Tuesday, July 3, 2018

A Future from the Past

I recently came across a copy of the December 26, 1969 issue of Life magazine. It was a retrospective on the decade and so you can imagine the content (war and protest and sports and fashion and assassinations and moon landings), but the thing that caught my attention the most was the advertising, and especially this two-page spread:


Here's what it says:

If Africa, Asia and South America go communist, don't blame him [Karl Marx].

Karl Marx is not responsible for famines in Asia or epidemics in Africa. It's not his fault that the average South American earns 75¢ a day.

All he did was predict the consequences.

That a population living in misery will turn to communism as a way out. Unless something is done to alleviate these conditions.

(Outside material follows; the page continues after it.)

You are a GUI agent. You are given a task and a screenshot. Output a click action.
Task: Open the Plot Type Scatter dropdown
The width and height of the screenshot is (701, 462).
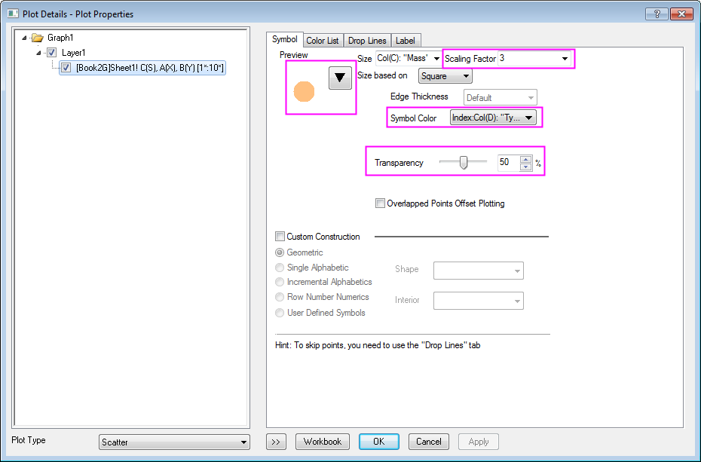(x=175, y=442)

But the countries themselves don't have the economic or technical resources to make these changes. The U.N. doesn't. Even the United States doesn't.

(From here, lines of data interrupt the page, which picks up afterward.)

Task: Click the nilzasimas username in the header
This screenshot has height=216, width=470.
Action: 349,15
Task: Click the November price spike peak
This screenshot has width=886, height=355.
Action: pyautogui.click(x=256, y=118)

They need the help of world industry. Particularly U.S. industry.

Industry is in an ideal position to do this. It can deal directly with the people of a country. It can change their lives in a way no government can.

A small case in point: in 1958, Olinkraft, a subsidiary of Olin, bought a paper mill in Igaras, a small town in the remote interior of Brazil.

Igaras was the kind of town on which communism thrives—a declining mill, shoeless children, men working an 84-hour week, etc.

It wasn't hard to increase the production of the mill eightfold, to lower hours and raise wages, to reforest the woodlands—but that wasn't enough.

We hired a doctor, nurses, teachers, expanded the school; built a dispensary, a clubhouse, provided free medical and dental care (and medicines at cost to non-employees); financed housing loans and helped set up a cooperative store.

And then the people joined in. They rebuilt their own homes, paid for their own teachers, built and operated their own store and, in effect, revitalized the whole town.

But the people weren't the only ones to benefit. Olinkrat did well enough from the mill to start an extensive expansion program.

Igaras, of course, is only one town.

But Olin is only one company.

Imagine this kind of success multiplied by tens of thousands of companies and towns all over Africa, Asia and South America.

The deeds of industry may well be as important as the gospel of democracy.
Is there a company anywhere in the U.S. that would run such an ad today? Imagine companies that feel responsible for not just their employees but even the non-employees, unlike Walmart and fast food companies, whose business models are built on their employees getting publicly funded benefits. This ad is like a page out of the Endicott Johnson handbook.

Corporate owners and the 1 percent were really scared at the end of the 1960s, but then they regrouped along the lines of the Powell memo and now, here we are.